DEPORTES › OPINION
› Por Gustavo Veiga
En nombre de un festejo autorreferencial, el día del hincha de Boca, se puede robar, saquear, romper todo lo que hay a mano, incluidas cabezas ajenas. En este caso de policías de la Federal.
En nombre de la pasión –¿qué pasión?–, el ministro de Justicia y Seguridad porteño, Guillermo Montenegro, juega un picadito con amigos en la Bombonera mientras le toman el centro de la ciudad por asalto.

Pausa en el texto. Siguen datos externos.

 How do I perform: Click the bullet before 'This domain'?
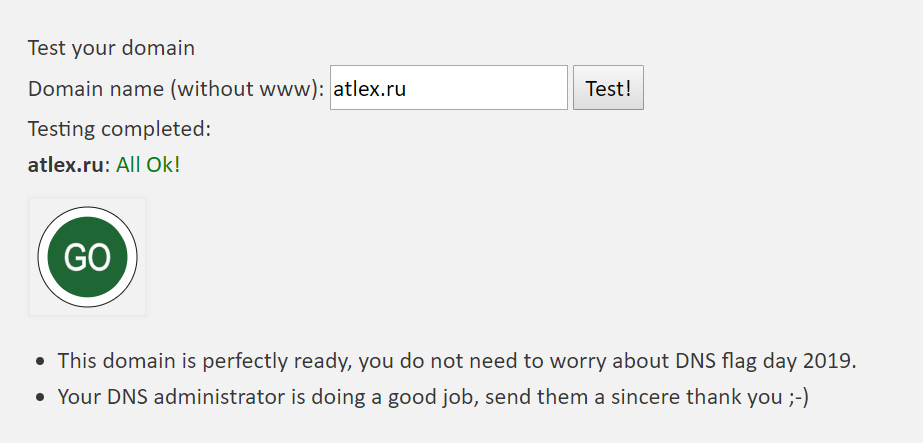[40, 361]
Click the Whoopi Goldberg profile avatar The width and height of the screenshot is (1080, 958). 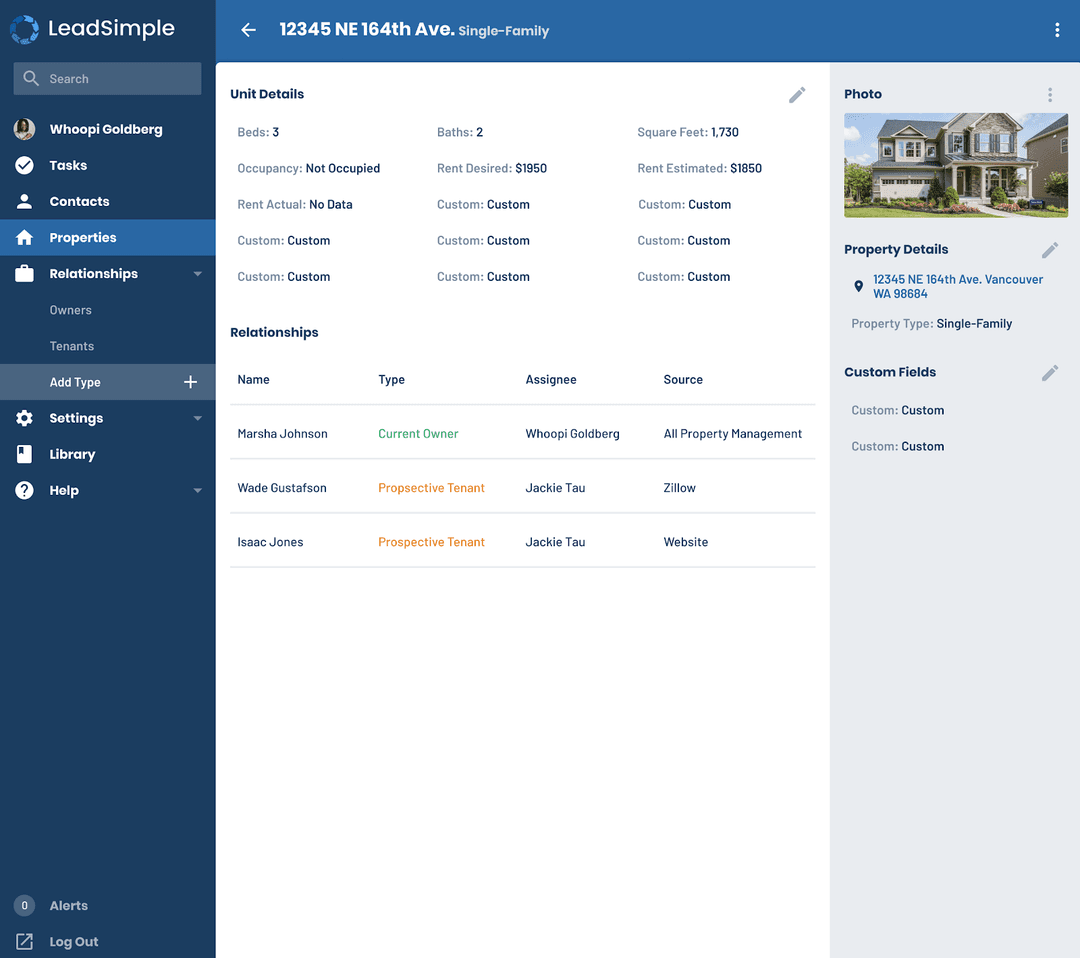pos(25,129)
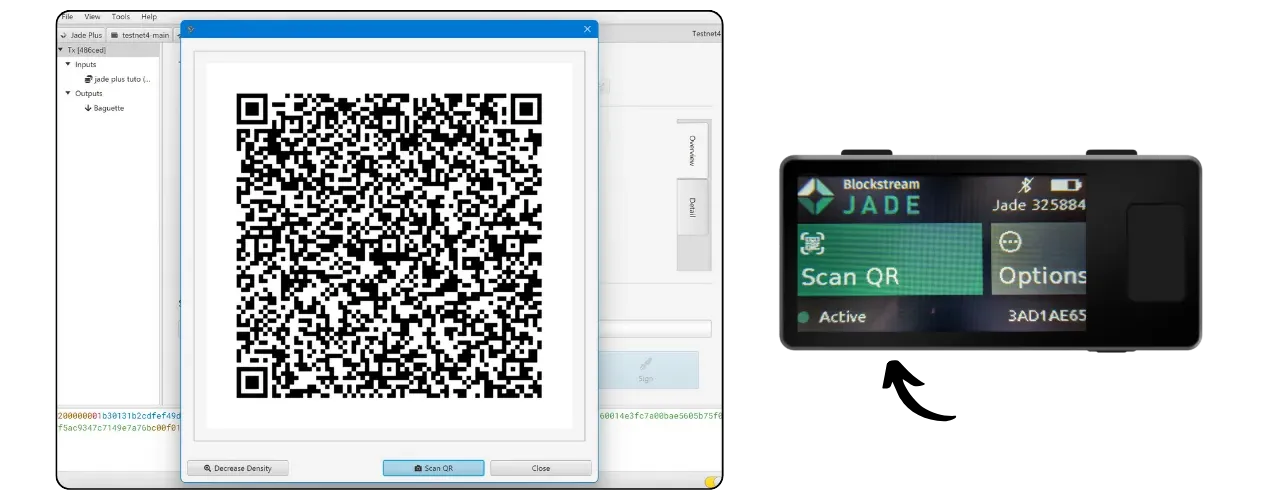
Task: Collapse the Outputs tree section
Action: click(68, 93)
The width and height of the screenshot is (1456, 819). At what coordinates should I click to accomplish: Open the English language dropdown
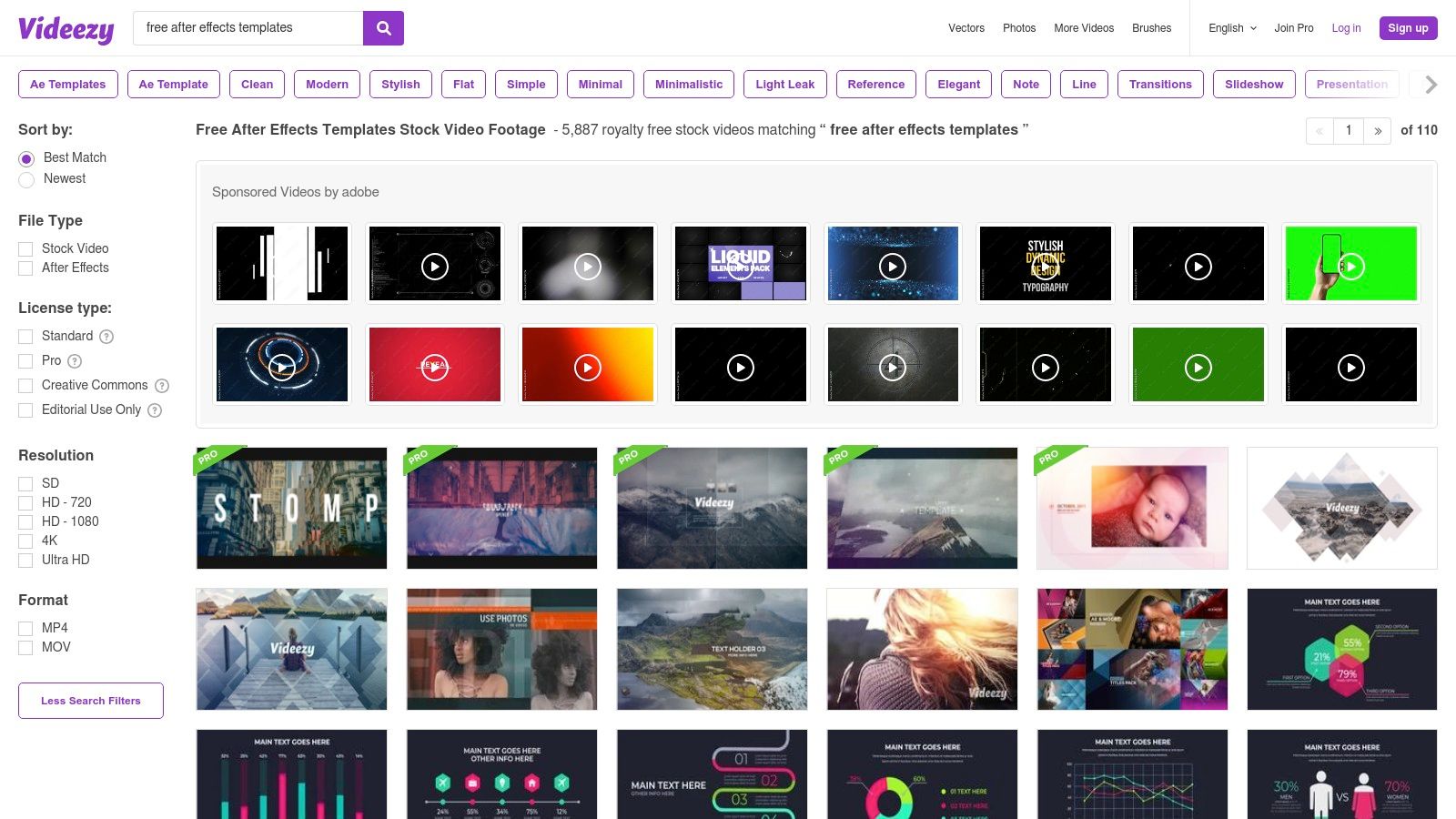pyautogui.click(x=1232, y=28)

Es el mismo que sortea camisetas de Boca en su Facebook y dice: “Qué lindo es ser bostero”.
En nombre del fútbol, sin siquiera un éxito deportivo que lo estimule –el equipo de Carlos Bianchi no ganó ningún título este año–, se transforma a Buenos Aires en un caos de botellas rotas, piedras, palos y demás vestigios de violencia y alcohol.

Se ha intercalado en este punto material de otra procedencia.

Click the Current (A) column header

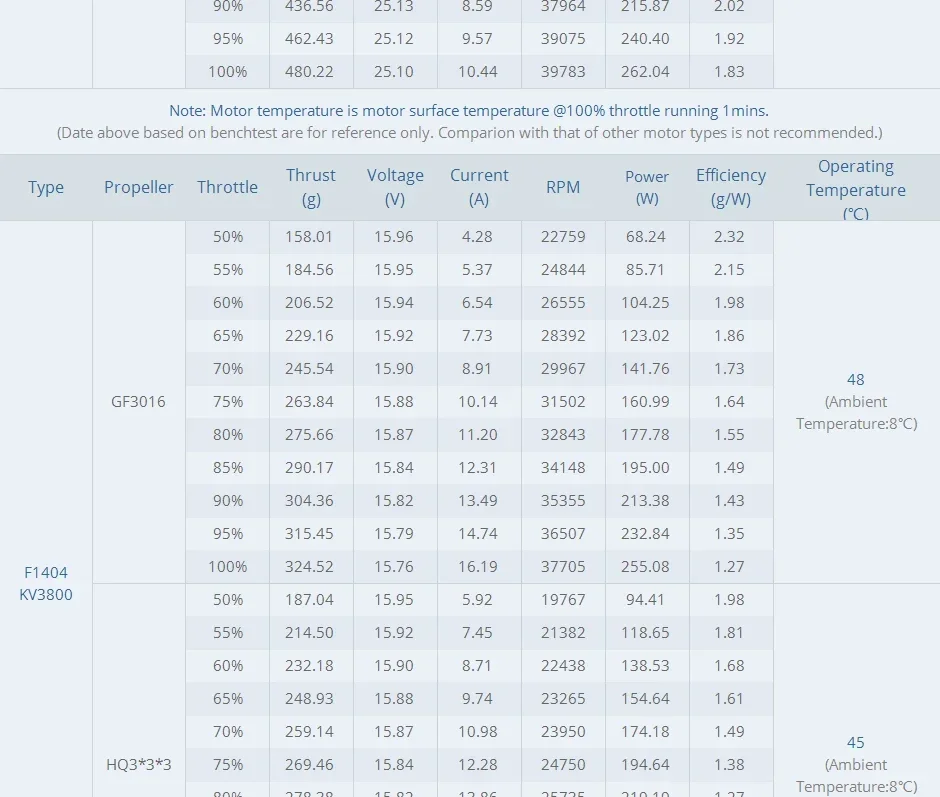[x=479, y=187]
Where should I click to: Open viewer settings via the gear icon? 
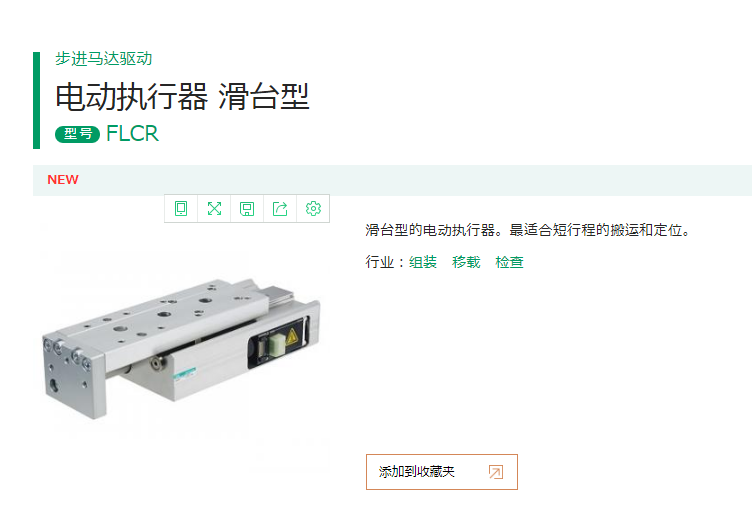[313, 209]
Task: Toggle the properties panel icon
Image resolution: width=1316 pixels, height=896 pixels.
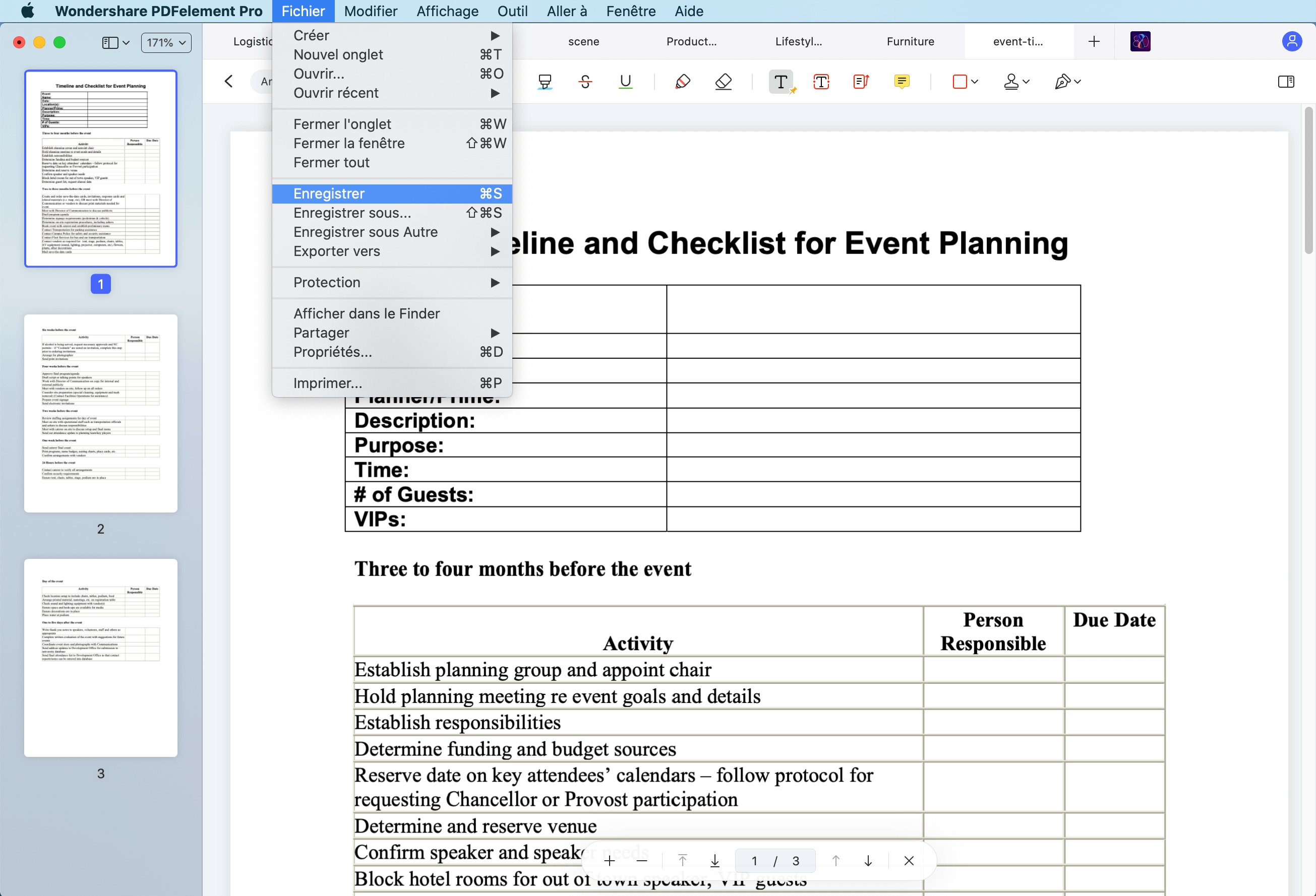Action: [1286, 82]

En nombre de los colores, se ponen en peligro vidas propias y ajenas; y la vuelta a casa después del trabajo se convierte en un jeroglífico casi imposible de descifrar.
En nombre del 12-12 se baja la bandera argentina de la Plaza de la República y se iza en su lugar una de Boca, como si se tratara de la patria liberada de la sinrazón boquense –en este caso–, que bien podría ser la de cualquier otro territorio futbolero. Por fortuna, todavía no se les ocurrió lo mismo a los demás credos devotos de la pelota.

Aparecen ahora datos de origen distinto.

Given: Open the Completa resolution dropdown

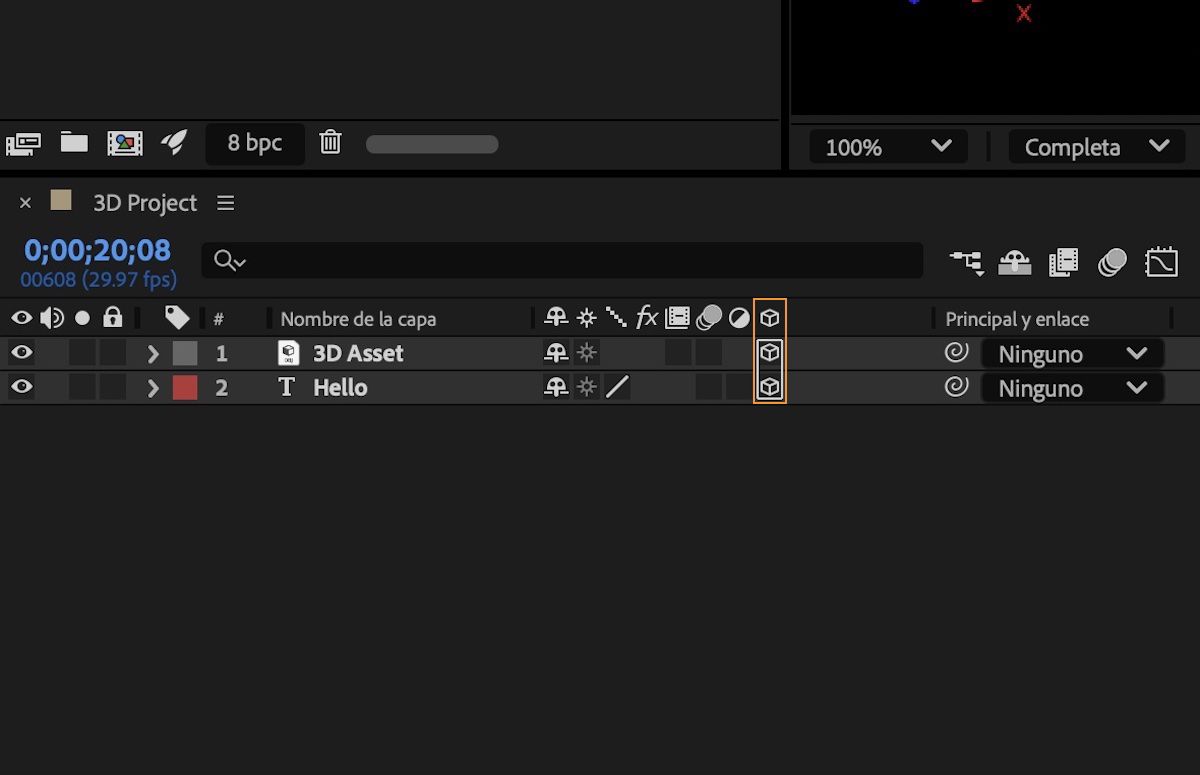Looking at the screenshot, I should click(x=1096, y=147).
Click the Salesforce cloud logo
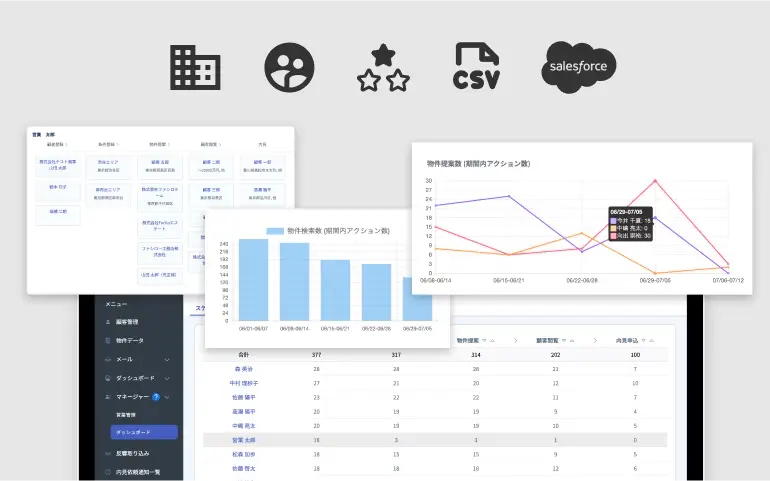The image size is (770, 481). 579,68
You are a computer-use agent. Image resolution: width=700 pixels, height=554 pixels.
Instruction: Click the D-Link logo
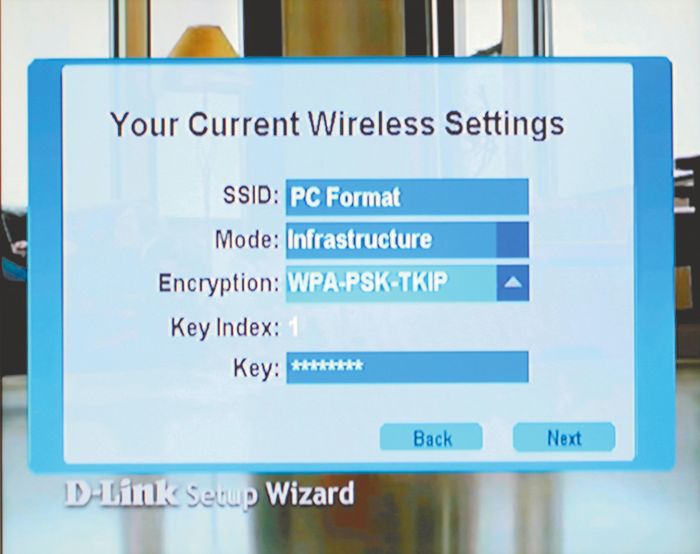click(120, 494)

En nombre de la desmesura que habita en un deporte que cada cual juega a su manera, de una cultura del aguante que naturalizamos, toleramos rituales que derivan en una muerte posterior a los hechos del Obelisco (la de Rafael Ruiz, un hincha de Boca que viajaba en el ferrocarril Roca y que terminó muerto de dos balazos).
En nombre de exteriorizar nuestra fe futbolística –queda bien, algún funcionario como Montenegro pensará que acerca votos– no se prevé lo que pasó el jueves en nombre de la camiseta y sí se prevé la represión contra trabajadores en el Hospital Borda, una protesta en el Centro Cultural San Martín, y toda demostración organizada que exija una reivindicación social en el espacio público que el gobierno de Mauricio Macri declara defender.
¿En nombre de qué marchamos, festejamos, de qué pasión les servimos la mesa bien servida a los que, a río revuelto, roban y rompen, rompen y roban, escudados en los colores?
Esa es su mejor coartada, el salvoconducto para invitarlos a una fiesta que no es suya. Por lo que vale la pena preguntarse si tiene sentido convocar, autoconvocarse o ser parte de un festejo que –está visto– por segunda vez consecutiva no termina en festejo. O, lo que es igual, se transforma en la fiesta de un grupo que disfruta de la violencia tan real como simbólica.
Esta última se proyecta en los mensajes de las redes sociales o los foros, con la habitual discriminación hacia los hinchas de Boca. Torna viral al racismo, lo justifica, precisamente porque se percibe en el otro una violencia que pareciera ajena. Como si no estuviera extendido entre nosotros ese comportamiento que sintetiza tan bien un hooligan inglés en el libro Deporte y ocio en el proceso de civilización, de Norbert Elias y Eric Dunning.
Decía el hooligan: “Yo voy a los partidos por una sola razón: el aggro (1). Es una obsesión, no puedo dejarlo. Disfruto tanto cuando estoy en ello que casi me meo de gusto en los pantalones. Buscándolo, recorro todo el país. Todos los días, por la noche, damos vueltas por la ciudad buscando camorra. Antes de los partidos vamos como si nada, con pinta respetable... luego, cuando vemos a alguien con aspecto de enemigo, le preguntamos la hora; si responde con acento extranjero, le damos una paliza; y si lleva dinero encima, se lo quitamos, además”.
(1) Aggro significa conducta agresiva y lo que ésta implica, dice el libro: “Irritar, exasperar, provocar, vejar”. En la ciudad de Buenos Aires, unos cuantos delincuentes camuflados de hinchas de Boca tuvieron vía libre para hacer eso y mucho más.